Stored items

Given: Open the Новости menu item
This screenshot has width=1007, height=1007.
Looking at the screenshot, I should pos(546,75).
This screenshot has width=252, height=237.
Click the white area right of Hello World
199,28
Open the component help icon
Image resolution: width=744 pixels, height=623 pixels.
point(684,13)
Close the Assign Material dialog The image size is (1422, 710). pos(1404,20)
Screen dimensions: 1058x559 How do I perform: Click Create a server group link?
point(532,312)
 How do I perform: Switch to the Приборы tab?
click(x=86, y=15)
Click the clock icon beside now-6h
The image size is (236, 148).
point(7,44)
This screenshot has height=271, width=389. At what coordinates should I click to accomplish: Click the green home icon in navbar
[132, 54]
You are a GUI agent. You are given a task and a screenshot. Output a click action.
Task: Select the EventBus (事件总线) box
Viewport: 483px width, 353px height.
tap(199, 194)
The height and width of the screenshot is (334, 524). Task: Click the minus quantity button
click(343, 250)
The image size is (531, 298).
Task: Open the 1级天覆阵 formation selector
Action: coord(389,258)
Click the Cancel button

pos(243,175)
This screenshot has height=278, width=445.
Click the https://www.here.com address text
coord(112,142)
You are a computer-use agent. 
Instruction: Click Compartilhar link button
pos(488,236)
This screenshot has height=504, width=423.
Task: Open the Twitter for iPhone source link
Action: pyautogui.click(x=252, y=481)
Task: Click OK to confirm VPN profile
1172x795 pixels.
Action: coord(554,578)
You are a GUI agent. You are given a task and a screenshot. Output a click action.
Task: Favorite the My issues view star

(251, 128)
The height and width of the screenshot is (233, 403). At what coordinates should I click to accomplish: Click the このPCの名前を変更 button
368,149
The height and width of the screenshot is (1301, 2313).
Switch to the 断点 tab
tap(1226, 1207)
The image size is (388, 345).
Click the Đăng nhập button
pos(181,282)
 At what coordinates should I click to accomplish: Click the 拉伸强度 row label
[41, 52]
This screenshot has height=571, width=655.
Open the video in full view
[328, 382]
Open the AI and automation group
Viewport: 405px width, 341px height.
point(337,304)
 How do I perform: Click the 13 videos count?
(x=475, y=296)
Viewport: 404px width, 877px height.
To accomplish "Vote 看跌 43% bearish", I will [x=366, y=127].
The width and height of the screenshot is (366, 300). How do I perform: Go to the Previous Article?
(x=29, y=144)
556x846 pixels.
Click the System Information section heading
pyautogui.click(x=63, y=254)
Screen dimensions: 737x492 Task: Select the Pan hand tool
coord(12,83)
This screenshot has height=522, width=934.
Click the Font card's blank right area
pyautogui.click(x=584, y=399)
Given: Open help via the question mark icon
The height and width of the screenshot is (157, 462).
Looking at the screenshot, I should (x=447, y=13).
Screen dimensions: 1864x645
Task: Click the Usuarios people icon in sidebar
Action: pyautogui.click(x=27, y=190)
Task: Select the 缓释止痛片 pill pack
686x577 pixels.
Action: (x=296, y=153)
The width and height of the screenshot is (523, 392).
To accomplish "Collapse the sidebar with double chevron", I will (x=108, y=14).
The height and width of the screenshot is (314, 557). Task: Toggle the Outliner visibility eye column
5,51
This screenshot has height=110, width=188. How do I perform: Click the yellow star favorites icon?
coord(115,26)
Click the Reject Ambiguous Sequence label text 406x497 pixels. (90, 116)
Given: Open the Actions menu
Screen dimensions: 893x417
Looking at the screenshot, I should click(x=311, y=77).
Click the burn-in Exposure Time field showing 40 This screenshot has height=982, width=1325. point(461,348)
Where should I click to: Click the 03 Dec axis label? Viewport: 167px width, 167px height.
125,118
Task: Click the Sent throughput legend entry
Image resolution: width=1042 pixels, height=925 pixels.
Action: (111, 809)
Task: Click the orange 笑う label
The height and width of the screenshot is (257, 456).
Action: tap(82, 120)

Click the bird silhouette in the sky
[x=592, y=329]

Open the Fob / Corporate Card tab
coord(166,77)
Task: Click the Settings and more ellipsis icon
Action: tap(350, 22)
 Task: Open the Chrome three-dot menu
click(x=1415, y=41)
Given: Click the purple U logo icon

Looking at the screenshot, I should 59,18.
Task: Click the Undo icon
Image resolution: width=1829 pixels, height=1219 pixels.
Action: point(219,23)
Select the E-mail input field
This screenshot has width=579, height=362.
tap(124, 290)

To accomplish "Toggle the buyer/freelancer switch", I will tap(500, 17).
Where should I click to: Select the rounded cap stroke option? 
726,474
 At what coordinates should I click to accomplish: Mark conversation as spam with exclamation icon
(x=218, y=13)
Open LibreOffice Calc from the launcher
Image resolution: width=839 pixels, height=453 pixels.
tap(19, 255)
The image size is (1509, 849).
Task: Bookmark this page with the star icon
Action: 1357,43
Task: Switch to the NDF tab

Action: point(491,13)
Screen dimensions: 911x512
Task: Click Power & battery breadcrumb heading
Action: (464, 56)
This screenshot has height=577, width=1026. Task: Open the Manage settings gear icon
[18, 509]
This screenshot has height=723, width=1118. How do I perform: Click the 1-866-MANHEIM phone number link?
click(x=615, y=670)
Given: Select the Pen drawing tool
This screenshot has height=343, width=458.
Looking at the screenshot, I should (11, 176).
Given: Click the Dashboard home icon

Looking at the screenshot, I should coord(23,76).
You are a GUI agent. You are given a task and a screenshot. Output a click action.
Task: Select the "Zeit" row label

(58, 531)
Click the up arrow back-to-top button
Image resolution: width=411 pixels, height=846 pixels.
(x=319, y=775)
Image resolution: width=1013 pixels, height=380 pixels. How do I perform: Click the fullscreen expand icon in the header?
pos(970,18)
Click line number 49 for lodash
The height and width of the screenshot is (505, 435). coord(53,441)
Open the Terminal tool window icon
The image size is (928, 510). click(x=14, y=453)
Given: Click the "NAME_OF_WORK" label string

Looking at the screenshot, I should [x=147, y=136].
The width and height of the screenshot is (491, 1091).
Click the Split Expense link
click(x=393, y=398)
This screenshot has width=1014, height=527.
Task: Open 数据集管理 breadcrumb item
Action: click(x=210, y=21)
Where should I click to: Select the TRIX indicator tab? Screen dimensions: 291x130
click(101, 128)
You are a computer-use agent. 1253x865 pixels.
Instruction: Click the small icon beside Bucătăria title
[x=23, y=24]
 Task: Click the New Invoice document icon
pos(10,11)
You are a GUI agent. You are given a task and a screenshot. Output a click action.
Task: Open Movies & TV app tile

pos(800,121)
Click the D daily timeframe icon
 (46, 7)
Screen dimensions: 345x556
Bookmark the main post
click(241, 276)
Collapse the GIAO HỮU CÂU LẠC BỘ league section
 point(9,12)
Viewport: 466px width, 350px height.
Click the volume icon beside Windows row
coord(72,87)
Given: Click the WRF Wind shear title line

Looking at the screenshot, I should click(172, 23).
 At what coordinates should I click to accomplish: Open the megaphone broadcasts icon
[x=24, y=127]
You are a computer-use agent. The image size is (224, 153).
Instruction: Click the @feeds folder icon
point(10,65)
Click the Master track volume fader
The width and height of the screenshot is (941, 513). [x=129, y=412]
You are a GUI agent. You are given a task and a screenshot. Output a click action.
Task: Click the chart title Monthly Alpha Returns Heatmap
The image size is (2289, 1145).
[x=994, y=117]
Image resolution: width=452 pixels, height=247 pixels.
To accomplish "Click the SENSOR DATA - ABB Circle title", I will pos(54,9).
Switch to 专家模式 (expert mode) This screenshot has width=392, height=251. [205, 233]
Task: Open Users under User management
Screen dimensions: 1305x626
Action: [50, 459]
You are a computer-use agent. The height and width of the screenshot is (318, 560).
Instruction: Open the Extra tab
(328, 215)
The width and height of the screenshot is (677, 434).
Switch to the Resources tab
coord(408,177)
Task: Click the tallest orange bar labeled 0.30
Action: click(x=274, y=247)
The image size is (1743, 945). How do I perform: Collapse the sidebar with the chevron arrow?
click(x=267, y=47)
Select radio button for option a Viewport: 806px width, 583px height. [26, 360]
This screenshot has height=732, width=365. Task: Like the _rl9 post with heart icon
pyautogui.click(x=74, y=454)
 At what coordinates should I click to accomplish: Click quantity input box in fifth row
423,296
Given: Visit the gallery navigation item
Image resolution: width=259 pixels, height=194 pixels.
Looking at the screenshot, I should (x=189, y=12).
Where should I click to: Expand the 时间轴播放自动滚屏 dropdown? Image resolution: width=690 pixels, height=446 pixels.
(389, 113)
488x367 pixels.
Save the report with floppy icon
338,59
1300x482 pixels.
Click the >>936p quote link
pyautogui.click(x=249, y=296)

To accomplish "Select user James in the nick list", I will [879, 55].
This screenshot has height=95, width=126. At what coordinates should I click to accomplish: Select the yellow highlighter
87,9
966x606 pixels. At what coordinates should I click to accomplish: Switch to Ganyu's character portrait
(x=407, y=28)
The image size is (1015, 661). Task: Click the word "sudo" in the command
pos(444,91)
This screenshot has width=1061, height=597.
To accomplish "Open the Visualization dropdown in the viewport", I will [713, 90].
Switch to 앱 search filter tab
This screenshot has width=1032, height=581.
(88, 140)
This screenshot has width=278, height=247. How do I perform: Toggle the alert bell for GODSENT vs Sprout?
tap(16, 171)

**YOUR GOAL:**
Update the records from the line with "This screenshot has height=571, width=655." up to and including the line with "pyautogui.click(x=63, y=254)", putting "section title" in place of "section heading" and leaving everything else unchanged. Give only those lines.

**COMPLETE RESPONSE:**
This screenshot has height=571, width=655.
Open the video in full view
[328, 382]
Open the AI and automation group
Viewport: 405px width, 341px height.
point(337,304)
 How do I perform: Click the 13 videos count?
(x=475, y=296)
Viewport: 404px width, 877px height.
To accomplish "Vote 看跌 43% bearish", I will [x=366, y=127].
The width and height of the screenshot is (366, 300). How do I perform: Go to the Previous Article?
(x=29, y=144)
556x846 pixels.
Click the System Information section title
pyautogui.click(x=63, y=254)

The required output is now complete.